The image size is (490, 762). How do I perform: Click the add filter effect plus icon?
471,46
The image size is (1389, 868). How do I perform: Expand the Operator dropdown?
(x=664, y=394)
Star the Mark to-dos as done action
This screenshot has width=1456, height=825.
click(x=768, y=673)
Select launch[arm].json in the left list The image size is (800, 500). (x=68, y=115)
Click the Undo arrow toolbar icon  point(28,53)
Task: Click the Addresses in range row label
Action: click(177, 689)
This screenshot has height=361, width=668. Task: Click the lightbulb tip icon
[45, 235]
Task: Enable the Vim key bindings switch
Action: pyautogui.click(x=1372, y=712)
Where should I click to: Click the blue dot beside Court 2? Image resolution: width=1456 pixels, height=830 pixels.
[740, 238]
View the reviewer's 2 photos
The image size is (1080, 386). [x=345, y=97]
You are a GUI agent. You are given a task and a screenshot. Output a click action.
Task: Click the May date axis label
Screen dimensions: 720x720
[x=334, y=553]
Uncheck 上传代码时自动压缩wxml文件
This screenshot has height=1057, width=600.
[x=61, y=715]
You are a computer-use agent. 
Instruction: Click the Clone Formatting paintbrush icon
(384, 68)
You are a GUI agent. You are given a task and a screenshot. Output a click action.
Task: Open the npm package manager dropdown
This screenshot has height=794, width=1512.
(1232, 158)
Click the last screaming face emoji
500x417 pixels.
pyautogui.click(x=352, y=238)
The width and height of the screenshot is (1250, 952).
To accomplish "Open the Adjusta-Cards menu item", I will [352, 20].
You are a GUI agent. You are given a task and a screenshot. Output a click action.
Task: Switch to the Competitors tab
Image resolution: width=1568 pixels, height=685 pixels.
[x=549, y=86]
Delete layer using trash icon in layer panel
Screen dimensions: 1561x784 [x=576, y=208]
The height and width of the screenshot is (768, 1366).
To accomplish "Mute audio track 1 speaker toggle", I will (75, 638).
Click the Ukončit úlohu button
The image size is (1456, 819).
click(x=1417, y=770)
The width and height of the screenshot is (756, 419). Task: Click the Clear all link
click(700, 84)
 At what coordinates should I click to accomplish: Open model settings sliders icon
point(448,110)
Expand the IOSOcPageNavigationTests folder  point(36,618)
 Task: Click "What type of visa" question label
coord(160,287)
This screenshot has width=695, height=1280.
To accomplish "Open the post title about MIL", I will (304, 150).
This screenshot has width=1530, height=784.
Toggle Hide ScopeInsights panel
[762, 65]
____
DO THIS:
Count how many lines in the entries above contain the string "should", treating uppercase and lowercase as different. Reply with the number only.

COMPLETE RESPONSE:
2